— Entries provided —

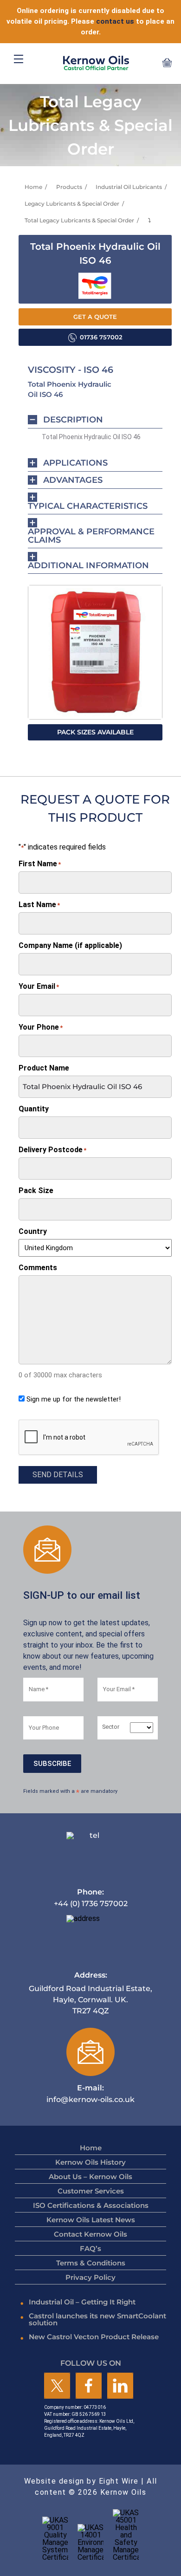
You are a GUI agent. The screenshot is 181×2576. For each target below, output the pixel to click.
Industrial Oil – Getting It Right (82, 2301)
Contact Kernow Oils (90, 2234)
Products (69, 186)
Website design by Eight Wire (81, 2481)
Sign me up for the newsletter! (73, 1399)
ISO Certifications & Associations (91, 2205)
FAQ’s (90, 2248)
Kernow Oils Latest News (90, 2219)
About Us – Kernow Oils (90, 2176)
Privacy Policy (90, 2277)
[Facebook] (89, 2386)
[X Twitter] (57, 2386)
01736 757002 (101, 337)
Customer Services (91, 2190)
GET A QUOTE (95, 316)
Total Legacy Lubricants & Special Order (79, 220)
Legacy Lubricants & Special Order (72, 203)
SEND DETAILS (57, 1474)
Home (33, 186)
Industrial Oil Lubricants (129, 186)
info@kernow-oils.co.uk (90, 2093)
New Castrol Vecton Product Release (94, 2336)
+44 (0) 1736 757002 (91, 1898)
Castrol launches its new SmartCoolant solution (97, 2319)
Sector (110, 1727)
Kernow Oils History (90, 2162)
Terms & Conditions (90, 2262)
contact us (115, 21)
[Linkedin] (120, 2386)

— Exercise goal —
What goes in the answer is the run of lines from the one holding "757002 (91, 1898)" to the end of the entries, reproduced exactly and with nothing else.

— Problem solution —
+44 (0) 1736 757002 (91, 1898)
Castrol launches its new SmartCoolant solution (97, 2319)
Sector (110, 1727)
Kernow Oils History (90, 2162)
Terms & Conditions (90, 2262)
contact us (115, 21)
[Linkedin] (120, 2386)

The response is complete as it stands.